Monday, June 17, 2013

Welcome Home!



Sometimes things in life catch you so offguard it changes your whole perspective of the world, or what we've been taught in the last few weeks, our world vision.  For our team of 13, the months of preparation, for working in various orphanages had us ready for the worst.

Now for the typical person, whenever you hear "Africa" and "orphans" in the same sentence I'm willing to bet the flashbacks get to rolling of TV commercials displaying malnourished, potbellied children, living amongst a village of thatch huts and flies.  We did, anyway.  The Zimbabwe we've come to know as our new garden ripe for cultivation for the Kingdom, though, is quite different.


Our arrival in Africa greeted us with an airport landing in the middle of the African bush, the first big thrill of our journey, might I add.  As we made way to our new home, we instantly became concerned that we'd landed in the wrong country, as the homes we began to encounter became more elaborate than those of small town America, minus the 8 foot concrete gates that secure every inch of property.  Although the orphanages we would come to call our own homes aren't quite 3 story mansions, they were far from the mud wall, grass roofed structures we were expecting.

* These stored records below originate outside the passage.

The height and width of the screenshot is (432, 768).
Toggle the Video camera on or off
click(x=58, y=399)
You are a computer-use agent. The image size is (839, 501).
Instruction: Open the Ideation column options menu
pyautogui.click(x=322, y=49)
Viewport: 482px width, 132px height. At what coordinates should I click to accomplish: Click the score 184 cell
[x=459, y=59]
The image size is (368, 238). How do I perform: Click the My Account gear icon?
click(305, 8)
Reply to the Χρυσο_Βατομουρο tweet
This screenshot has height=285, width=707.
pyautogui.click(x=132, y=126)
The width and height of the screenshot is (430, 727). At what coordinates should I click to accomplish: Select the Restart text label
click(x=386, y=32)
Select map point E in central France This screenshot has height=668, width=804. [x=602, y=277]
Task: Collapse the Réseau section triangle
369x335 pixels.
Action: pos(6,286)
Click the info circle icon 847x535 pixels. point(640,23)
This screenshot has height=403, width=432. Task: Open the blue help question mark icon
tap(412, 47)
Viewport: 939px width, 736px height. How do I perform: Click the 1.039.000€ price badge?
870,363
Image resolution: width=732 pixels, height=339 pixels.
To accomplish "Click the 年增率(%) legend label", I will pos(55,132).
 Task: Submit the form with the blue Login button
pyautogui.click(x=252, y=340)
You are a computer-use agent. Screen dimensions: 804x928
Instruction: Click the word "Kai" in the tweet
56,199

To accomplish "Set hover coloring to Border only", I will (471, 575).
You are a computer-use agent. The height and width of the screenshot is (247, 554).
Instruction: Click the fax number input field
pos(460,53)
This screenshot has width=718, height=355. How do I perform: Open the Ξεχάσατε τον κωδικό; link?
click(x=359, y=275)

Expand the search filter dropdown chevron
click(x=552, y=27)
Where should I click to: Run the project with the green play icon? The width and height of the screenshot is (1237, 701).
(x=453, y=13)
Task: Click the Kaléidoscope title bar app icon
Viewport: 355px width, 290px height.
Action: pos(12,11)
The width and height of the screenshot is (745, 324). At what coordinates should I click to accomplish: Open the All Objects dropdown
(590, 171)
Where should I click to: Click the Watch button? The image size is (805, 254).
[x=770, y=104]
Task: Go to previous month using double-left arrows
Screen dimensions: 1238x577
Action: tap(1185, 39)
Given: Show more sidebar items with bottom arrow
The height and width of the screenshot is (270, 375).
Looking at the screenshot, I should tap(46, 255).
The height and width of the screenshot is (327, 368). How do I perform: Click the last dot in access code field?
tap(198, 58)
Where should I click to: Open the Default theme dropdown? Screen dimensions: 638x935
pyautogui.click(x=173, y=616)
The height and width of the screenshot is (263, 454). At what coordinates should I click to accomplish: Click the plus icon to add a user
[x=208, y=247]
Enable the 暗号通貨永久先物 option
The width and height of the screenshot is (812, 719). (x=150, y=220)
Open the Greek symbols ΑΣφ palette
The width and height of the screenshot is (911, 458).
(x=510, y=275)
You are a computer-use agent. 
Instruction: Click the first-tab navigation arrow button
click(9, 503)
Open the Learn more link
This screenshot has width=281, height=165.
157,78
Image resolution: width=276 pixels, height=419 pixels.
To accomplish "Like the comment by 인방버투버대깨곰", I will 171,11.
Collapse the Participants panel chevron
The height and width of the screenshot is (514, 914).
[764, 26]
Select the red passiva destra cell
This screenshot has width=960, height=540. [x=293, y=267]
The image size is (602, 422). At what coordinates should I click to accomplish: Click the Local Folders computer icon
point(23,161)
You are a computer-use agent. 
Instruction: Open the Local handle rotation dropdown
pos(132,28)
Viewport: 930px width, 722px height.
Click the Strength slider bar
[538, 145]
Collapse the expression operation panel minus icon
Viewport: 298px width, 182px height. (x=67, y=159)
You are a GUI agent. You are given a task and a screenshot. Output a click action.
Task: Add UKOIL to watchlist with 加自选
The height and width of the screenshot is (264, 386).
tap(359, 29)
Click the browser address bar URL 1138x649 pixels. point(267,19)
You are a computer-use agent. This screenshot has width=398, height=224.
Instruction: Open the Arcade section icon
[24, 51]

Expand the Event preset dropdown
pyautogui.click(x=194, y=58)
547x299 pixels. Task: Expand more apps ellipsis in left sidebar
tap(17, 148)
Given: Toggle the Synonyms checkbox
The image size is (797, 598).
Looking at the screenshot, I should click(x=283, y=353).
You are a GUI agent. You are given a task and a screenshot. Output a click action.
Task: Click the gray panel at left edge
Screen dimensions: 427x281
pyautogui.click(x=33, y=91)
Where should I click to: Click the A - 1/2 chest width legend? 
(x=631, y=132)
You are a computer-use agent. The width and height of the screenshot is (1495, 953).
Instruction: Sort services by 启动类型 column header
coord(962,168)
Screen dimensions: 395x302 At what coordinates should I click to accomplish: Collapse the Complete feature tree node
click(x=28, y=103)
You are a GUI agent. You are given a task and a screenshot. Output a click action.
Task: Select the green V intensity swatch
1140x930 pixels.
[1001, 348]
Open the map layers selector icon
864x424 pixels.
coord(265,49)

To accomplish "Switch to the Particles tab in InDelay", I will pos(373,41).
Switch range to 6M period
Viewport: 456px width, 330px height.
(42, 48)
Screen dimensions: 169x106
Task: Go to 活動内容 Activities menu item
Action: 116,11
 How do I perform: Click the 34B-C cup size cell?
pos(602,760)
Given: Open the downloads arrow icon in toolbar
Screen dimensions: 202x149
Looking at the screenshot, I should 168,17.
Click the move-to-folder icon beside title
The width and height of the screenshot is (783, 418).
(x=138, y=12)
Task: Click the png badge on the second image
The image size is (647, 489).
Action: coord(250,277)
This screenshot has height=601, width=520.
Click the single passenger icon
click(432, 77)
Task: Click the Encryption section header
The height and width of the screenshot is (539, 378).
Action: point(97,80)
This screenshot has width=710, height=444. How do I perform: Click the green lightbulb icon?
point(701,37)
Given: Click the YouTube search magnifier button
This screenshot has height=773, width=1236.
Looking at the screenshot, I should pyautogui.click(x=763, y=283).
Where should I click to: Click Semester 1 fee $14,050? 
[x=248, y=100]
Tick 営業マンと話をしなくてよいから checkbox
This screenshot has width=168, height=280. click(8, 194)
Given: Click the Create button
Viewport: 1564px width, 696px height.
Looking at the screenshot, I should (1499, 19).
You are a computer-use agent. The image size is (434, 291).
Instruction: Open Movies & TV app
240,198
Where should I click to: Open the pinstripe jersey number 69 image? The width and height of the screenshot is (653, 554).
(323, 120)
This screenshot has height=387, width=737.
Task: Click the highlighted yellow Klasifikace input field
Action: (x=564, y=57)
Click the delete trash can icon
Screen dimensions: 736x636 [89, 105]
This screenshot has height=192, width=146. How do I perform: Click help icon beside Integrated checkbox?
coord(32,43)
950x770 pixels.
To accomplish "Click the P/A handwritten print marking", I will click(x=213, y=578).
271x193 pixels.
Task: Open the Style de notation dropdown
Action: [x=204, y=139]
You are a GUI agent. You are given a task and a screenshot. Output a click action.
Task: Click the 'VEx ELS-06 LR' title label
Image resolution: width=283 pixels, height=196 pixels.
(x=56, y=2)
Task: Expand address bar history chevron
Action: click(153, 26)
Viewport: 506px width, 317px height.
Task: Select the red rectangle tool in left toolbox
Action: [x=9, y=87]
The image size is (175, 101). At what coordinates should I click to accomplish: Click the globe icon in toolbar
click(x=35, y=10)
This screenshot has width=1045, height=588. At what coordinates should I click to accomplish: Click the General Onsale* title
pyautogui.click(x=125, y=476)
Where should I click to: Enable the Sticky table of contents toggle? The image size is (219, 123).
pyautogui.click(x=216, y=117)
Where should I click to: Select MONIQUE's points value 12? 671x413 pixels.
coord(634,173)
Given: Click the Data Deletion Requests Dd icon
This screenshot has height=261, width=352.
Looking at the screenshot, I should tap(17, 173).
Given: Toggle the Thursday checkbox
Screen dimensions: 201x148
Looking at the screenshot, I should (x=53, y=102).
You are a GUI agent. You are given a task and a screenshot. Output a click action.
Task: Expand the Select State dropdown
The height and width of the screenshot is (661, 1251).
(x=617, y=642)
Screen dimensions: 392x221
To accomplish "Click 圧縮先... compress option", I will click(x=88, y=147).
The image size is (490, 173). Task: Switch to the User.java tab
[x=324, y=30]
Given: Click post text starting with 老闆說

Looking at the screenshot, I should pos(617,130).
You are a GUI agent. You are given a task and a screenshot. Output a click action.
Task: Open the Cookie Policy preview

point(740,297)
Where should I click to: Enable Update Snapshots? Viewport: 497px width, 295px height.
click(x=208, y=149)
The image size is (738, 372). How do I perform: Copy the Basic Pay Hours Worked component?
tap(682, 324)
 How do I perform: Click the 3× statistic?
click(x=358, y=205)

Amidst the surprise of a sense of normality to big-city African life, however, the need in this place is rapidly becoming an ever present sense of the urgent reality.

      

Home for the next 2 months

Our days thus far have been spent observing perhaps the most beautiful image of the Body of Christ many of us here have ever experienced.  The role of the Church is no longer confined to a building (partially because many of the churches don't have one!), and it's purpose as defined by Scripture is clearly and enthusiastically fulfilled, even from those churches who number no more than ten people to a service.  Twice a week, we work in a soup kitchen established by Bulawayo Baptist Church.  Each Thursday consists of  50 minute trip in the back of a truck into the heart of the bush to minister to those living in a government mandated relocation camp, home to former squatters who once lived homes composed of little more than sheet metal.  The vast majority of our time, apart from the occasional visit to a pediatric ward in one of the local hospitals, is spent with the children in the orphanages we've come to know so well in less than a weeks time. 


Emma Taylor, Amanda Adkinson and Lacey James in our kitchen

I think it can be said for anyone who work's with kids in ministry, that from day one, they can teach you as much, if not more, than you can teach them.  God doesn't just use us that have traveled thousands of miles to teach people, but can use the very people we're meant to aid and to minister to.  And He has been doing just that.  As we've been have been challenged in more than just a few ways this past week, God has been showing us what it really means to be bold.  In going through the book of Acts, our team has realized what the standard is for boldness, to which Paul is the greatest contender we have yet seen.  Anything less can be defined as having a sense of timidity.  One of our biggest prayer requests in going out this summer is to be that boldness the world so desperately needs, and God deserves.  One of the many songs we have sang with our children this week, "This Little Light of Mine", says, "hide it under a bushel, NO!, I'm gonna let it shine."  God has allowed even a child's song that most of us have sung since the age of 5 to speak volumes to us this past week, again, all in an effort to make us truly bold.